Document section:
"""
Thursday, October 30, 2008

Joshua Kelsey-Aaron Brown

It's been a little over a week since Josh arrived. We went in the night before and I was given some pills to start labor. It worked around 4:30 am as previously stated. I didn't use any pain medication until I was a 6 or a 7 and then I had stadol. I thought that it would be nice to use pain medication during transition. I learned that pain medications stall my labor. And that hitting transition stalls my labor. We called Becca sometime around noonish it seems and she was with me and Adam until Josh was born. It was really nice to have her there. Both Adam and Becca did a lot to help me. So did the nurses. I had really good nurses this time around. I ended up with Pitocin around 3 or 4 it seems. Transition, when it finally hit, was the single most painful thing I have ever experienced. We also had to turn Josh from posterior to anterior. As soon as he was anterior it was time to push. It took me a while but I finally did it. In the end I was really glad to have done it without an epidural. All in all it was about 14 hours.
Admittedly this is not a well composed blog. I had VERY little sleep last night. Anyway my biggest fear came after transistion when someone said they needed to get ready. I paniced and thought that they were going to do a C-Section. I felt so defeated at that moment, ready to but too tired to fight. It was in the back of my mind the whole time that I was going to end up with a C-Section. I remember asking what they were getting ready to do and someone finally replied that they were getting ready for me to give birth. That was probably the most relieving thing for me personally.
My biggest fear for Josh was when he came out and didn't breathe right away. It seemed like an eternity before he started crying. Becca and Adam later told me that the nurse paged the NICU but by the time they got there everything was okay and Josh was breathing just fine, with an APGAR of 8/9. We asked Dr Wai about it and he said it wasn't a big deal; that if anyone gets the feeling that something is wrong then that person goes ahead and calls the NICU. I wonder if they didn't call the NICU because it was a really tight fit for Josh to come out and it had been a long labor. I don't know. Dr Wai's explanation seemed weak to me.
The recovery was remarkably better. It was awesome to walk on my own, go to the bathroom on my own, be able to move my body on my own...I was pretty loopy until I came home from the hospital. The IV drugs definately took their toll but not worse than an epidural. Also I was taking oral narcotics while I was in the hospital after I gave birth. But everything was so much better. I was a lot less swollen and far more mobile. So the experience was much better this time. This, by the way, is not an anouncement of intent to do it again.
"""
What is expected:
Answer these questions from the blog post about Josh's birth:
(a) What pain medication was given at about 6 or 7?
(b) About how long did the labor last in all?
(c) What was Josh's APGAR score?

Pixel coordinate grounding data
"""
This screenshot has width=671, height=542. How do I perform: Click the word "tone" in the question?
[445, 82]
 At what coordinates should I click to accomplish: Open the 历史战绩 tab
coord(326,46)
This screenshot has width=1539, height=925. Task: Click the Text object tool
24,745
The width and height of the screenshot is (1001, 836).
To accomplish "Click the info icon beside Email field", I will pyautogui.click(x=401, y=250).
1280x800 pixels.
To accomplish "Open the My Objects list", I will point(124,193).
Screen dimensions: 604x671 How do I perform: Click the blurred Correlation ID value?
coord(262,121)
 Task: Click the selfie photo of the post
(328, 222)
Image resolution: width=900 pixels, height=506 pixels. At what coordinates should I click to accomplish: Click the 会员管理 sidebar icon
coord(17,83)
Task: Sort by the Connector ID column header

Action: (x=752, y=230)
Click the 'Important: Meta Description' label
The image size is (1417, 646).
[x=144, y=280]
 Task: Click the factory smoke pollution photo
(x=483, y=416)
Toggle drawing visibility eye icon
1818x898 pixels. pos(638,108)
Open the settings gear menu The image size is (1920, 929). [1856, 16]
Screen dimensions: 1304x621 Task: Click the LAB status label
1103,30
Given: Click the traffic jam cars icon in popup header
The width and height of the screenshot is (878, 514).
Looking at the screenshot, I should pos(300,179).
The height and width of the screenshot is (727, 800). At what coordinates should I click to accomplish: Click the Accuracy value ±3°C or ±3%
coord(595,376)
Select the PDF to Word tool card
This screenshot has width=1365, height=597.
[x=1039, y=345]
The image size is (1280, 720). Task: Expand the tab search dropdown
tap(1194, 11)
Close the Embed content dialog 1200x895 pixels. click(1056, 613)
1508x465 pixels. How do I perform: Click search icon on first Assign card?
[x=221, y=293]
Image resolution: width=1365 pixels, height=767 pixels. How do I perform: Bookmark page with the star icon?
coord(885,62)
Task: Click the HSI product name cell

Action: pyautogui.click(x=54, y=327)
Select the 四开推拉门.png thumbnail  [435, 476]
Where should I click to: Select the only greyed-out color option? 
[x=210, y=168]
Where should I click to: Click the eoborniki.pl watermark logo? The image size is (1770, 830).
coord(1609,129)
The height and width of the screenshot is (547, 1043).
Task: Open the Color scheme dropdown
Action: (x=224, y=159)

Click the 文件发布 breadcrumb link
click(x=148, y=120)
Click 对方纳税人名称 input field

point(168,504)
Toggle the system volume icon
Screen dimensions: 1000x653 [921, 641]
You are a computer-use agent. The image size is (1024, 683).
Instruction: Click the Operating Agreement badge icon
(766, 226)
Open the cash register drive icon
"""
Output below:
(a) Stadol
(b) About 14 hours
(c) 8/9